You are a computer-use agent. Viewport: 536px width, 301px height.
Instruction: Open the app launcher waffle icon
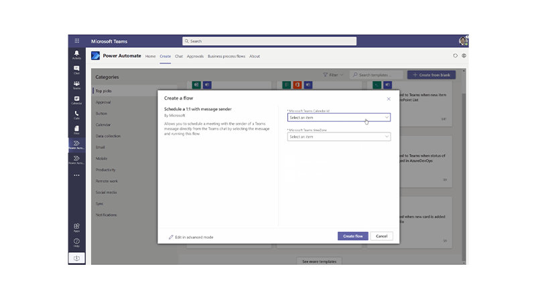tap(76, 41)
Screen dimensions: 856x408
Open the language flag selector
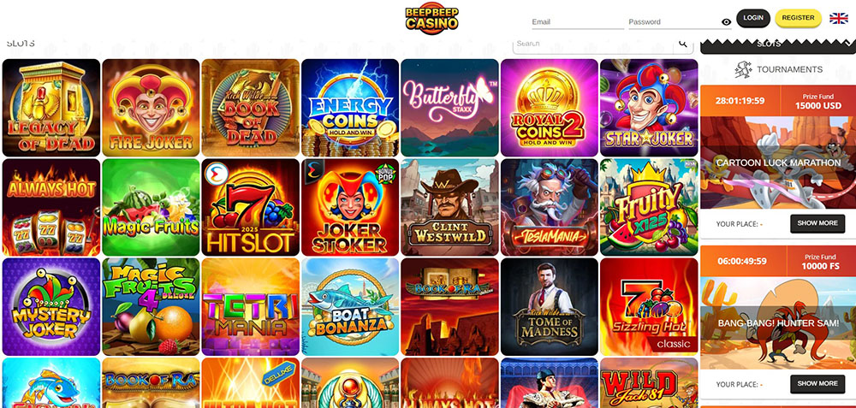[x=839, y=18]
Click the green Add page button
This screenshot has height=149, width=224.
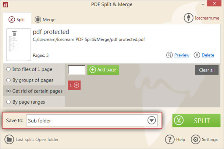[103, 70]
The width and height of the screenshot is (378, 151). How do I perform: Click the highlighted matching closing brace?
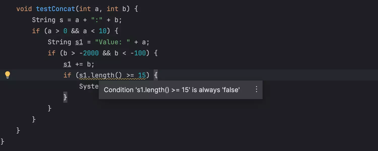65,97
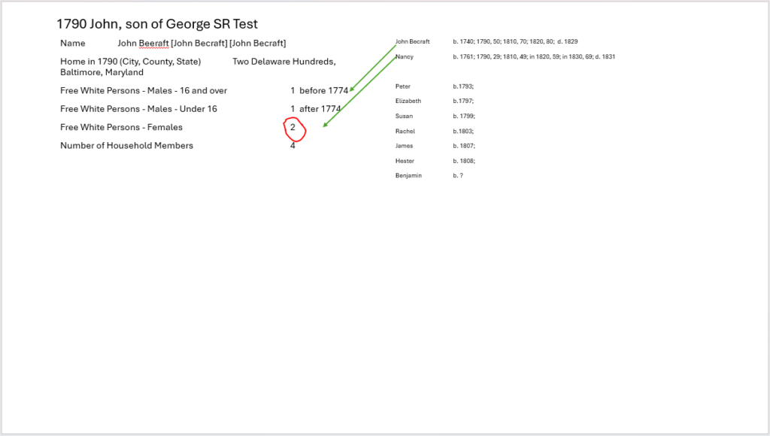Click the arrowhead of the lower green arrow

[324, 126]
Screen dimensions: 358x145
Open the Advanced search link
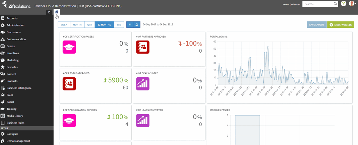296,5
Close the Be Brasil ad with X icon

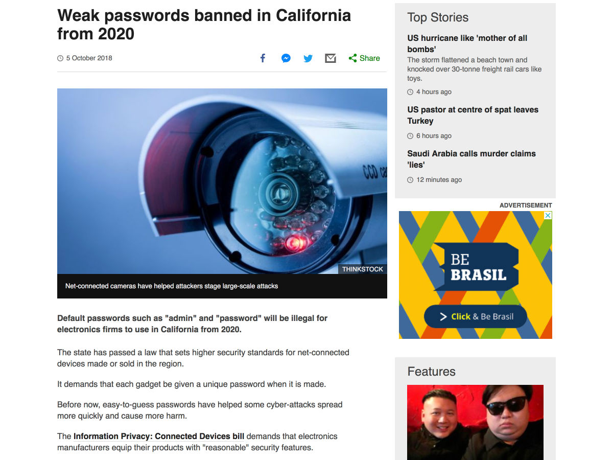(x=548, y=216)
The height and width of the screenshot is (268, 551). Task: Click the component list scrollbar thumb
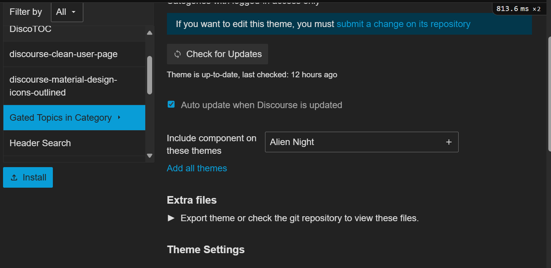click(149, 75)
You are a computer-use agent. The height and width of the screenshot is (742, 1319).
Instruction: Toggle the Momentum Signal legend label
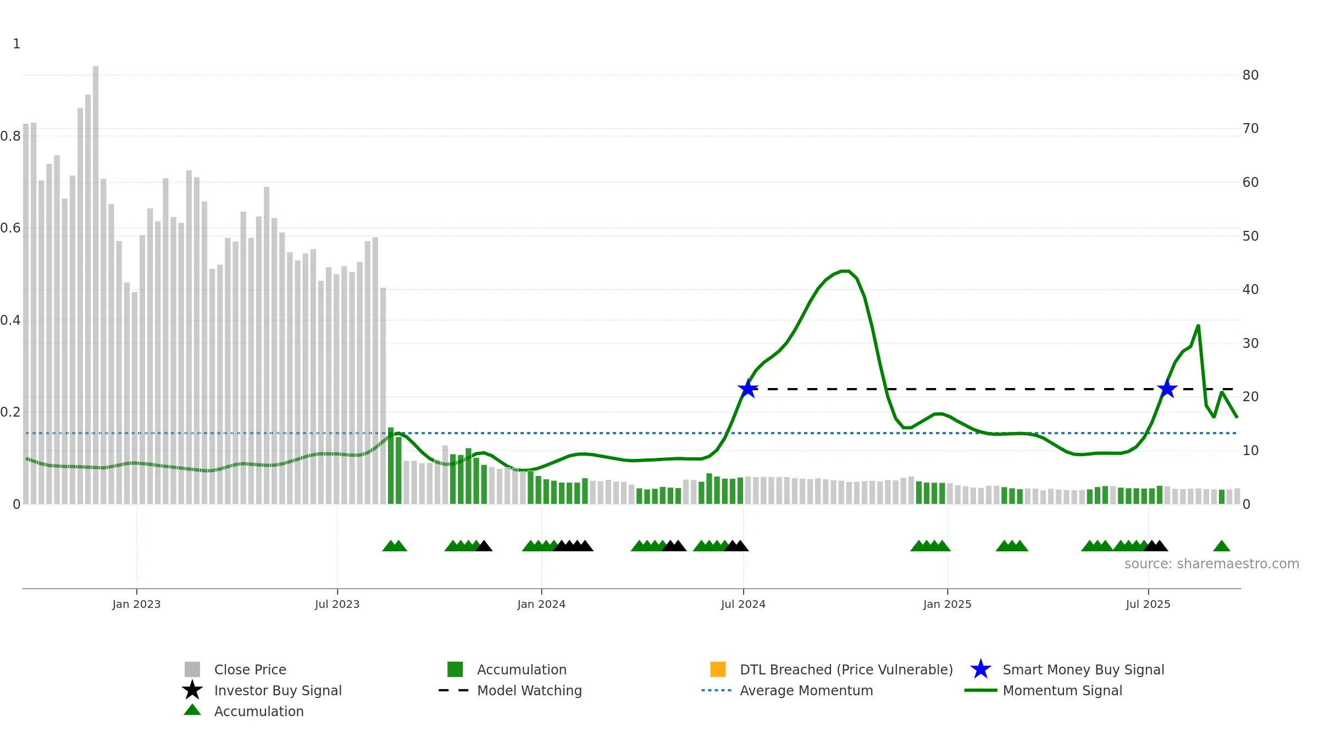(x=1062, y=690)
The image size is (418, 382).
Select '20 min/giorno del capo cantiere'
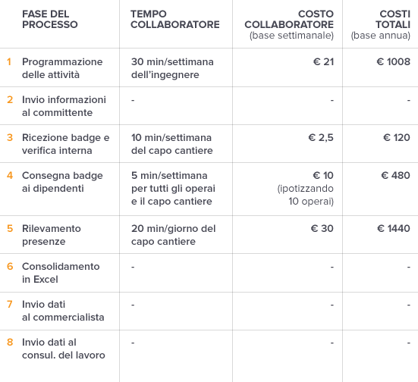point(173,235)
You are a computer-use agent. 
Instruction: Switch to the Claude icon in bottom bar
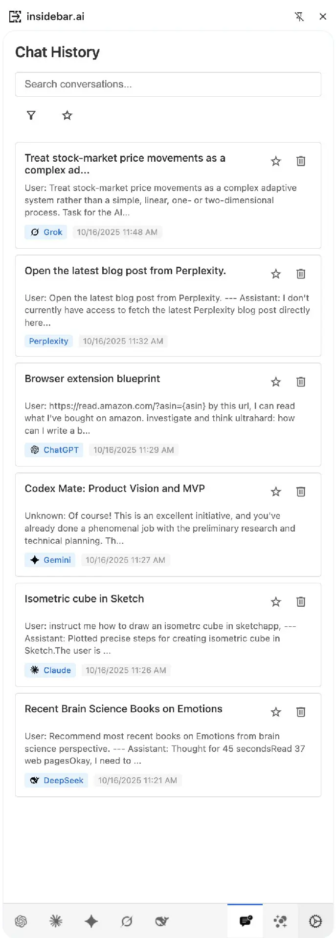[x=56, y=921]
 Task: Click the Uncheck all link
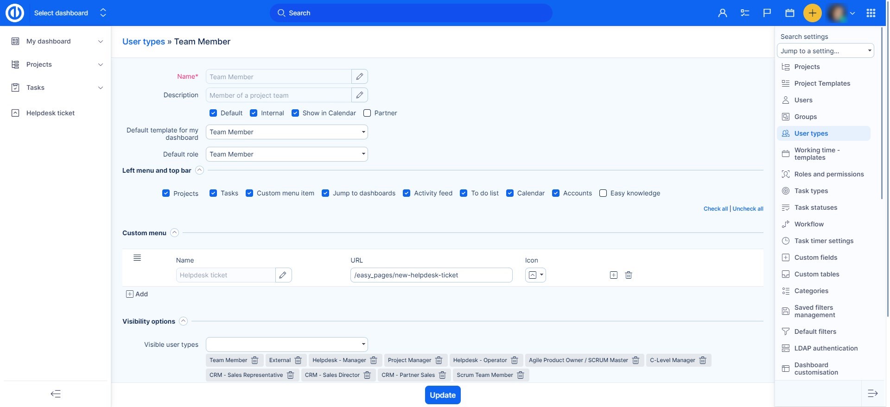pos(748,209)
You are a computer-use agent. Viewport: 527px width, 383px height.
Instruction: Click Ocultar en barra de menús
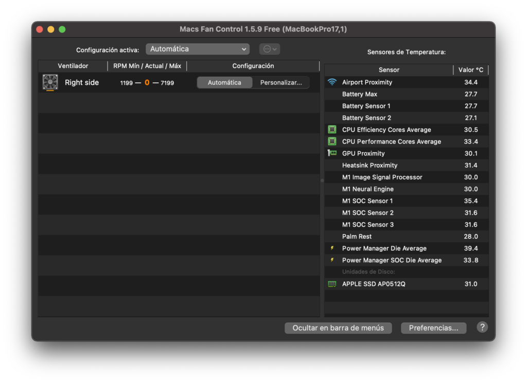tap(338, 328)
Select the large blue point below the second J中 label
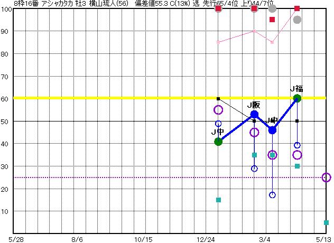The height and width of the screenshot is (243, 334). (272, 130)
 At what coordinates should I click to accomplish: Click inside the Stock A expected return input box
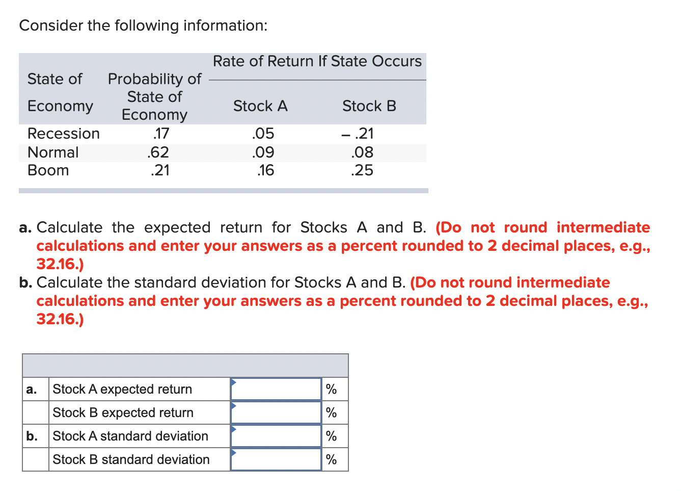(275, 389)
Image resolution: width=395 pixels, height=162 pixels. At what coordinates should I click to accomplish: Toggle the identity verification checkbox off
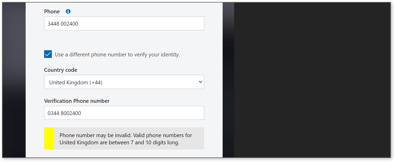coord(48,54)
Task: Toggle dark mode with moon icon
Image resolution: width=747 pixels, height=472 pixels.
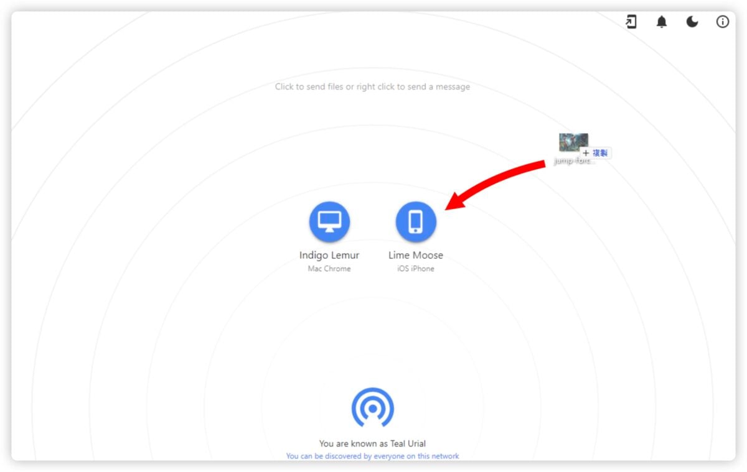Action: pyautogui.click(x=692, y=22)
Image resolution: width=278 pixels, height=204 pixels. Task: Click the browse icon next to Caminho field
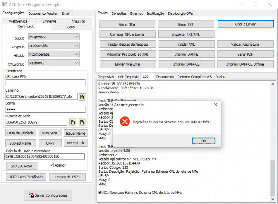click(82, 97)
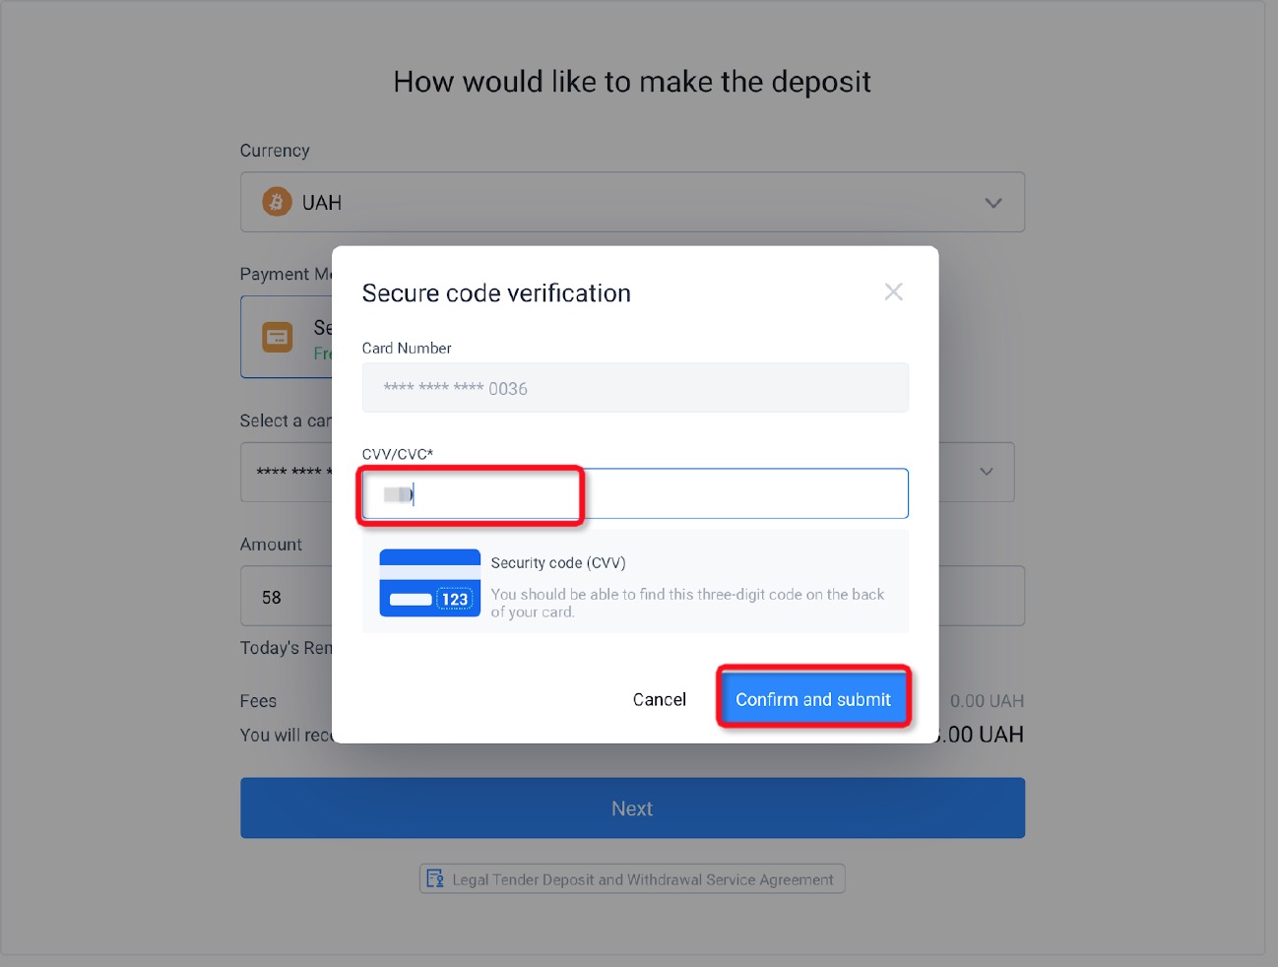The height and width of the screenshot is (967, 1278).
Task: Click the orange currency coin icon
Action: [x=277, y=202]
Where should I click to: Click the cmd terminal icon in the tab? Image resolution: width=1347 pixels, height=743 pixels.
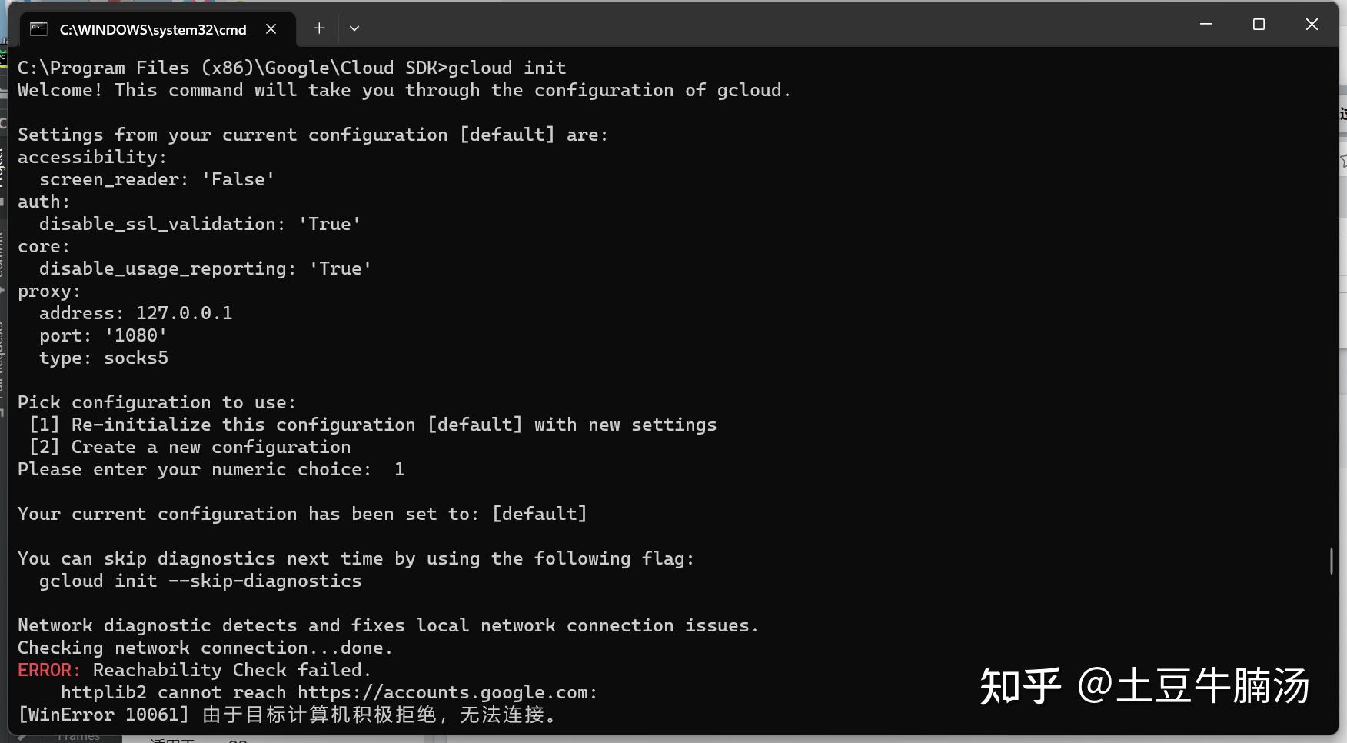click(x=38, y=29)

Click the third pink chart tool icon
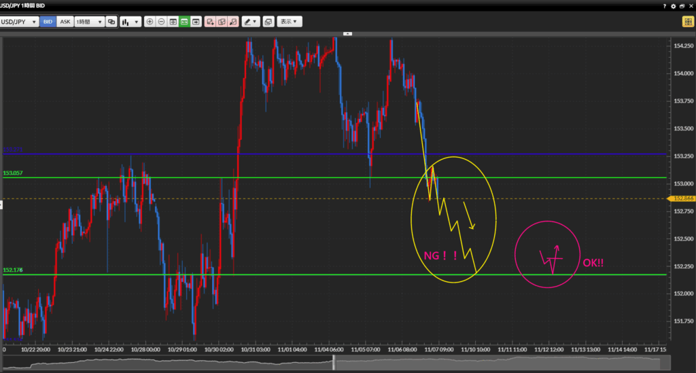pyautogui.click(x=233, y=22)
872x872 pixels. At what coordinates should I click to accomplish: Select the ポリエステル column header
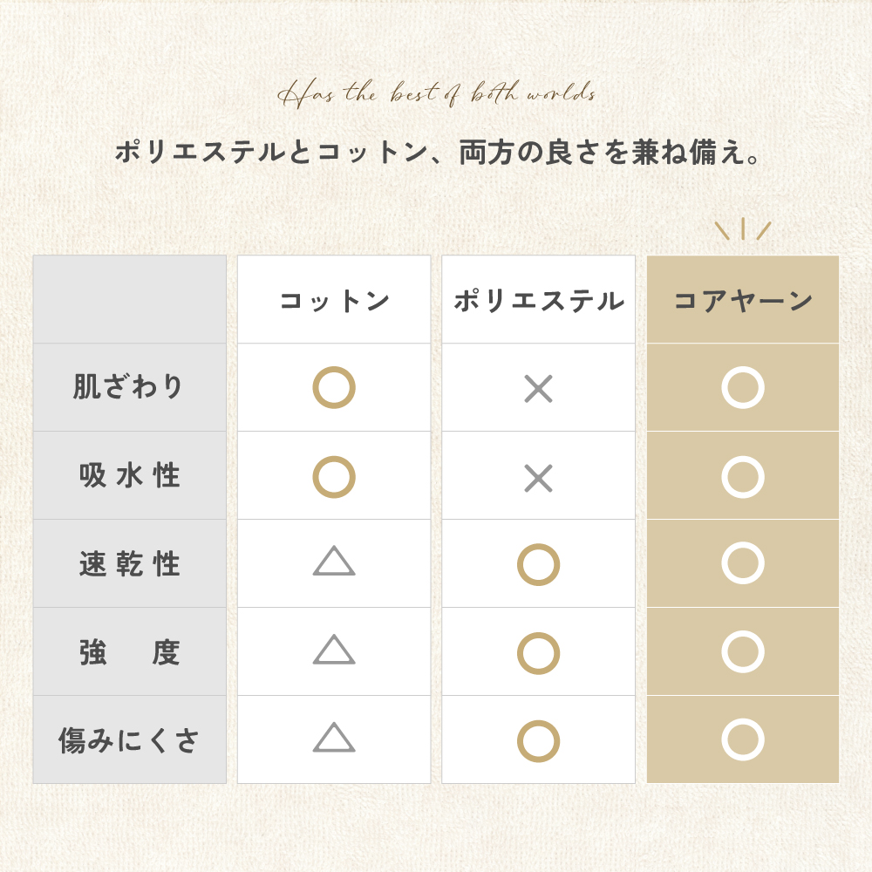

_____

Please copy the data above character for character, skipping any pictures.

You are a computer-use agent. Viewport: 536px width, 301px height.
Instruction: Open the app launcher waffle icon
tap(76, 41)
Screen dimensions: 856x408
Open the language flag selector
[x=839, y=18]
Click the green Add page button
This screenshot has height=149, width=224.
[103, 70]
The width and height of the screenshot is (378, 151). How do I perform: Click the highlighted matching closing brace?
65,97
Click the arrowhead of the lower green arrow

[324, 126]
Screen dimensions: 358x145
Open the Advanced search link
296,5
Close the Be Brasil ad with X icon

(x=548, y=216)
The height and width of the screenshot is (268, 551). Task: Click the component list scrollbar thumb
click(149, 75)
You are a computer-use agent. The height and width of the screenshot is (742, 1319).
Instruction: Toggle the Momentum Signal legend label
(x=1062, y=690)
The image size is (418, 382).
Select '20 min/giorno del capo cantiere'
point(173,235)
You are a computer-use agent. 
Instruction: Switch to the Claude icon in bottom bar
[x=56, y=921]
 Task: Click the Uncheck all link
pos(748,209)
You are a computer-use agent. Viewport: 527px width, 383px height.
Instruction: Click Ocultar en barra de menús
tap(338, 328)
Select the large blue point below the second J中 label
The height and width of the screenshot is (243, 334). (272, 130)
 At what coordinates should I click to accomplish: Click inside the Stock A expected return input box
(275, 389)
Image resolution: width=395 pixels, height=162 pixels. At what coordinates should I click to accomplish: Toggle the identity verification checkbox off
coord(48,54)
Task: Toggle dark mode with moon icon
Image resolution: width=747 pixels, height=472 pixels.
Action: pyautogui.click(x=692, y=22)
Image resolution: width=278 pixels, height=204 pixels. Task: Click the browse icon next to Caminho field
click(82, 97)
The height and width of the screenshot is (967, 1278).
Task: Click the orange currency coin icon
Action: [x=277, y=202]
Where should I click to: Click the cmd terminal icon in the tab? Image resolution: width=1347 pixels, height=743 pixels.
click(x=38, y=29)

Click the third pink chart tool icon
pyautogui.click(x=233, y=22)
872x872 pixels. At what coordinates should I click to accomplish: Select the ポリエステル column header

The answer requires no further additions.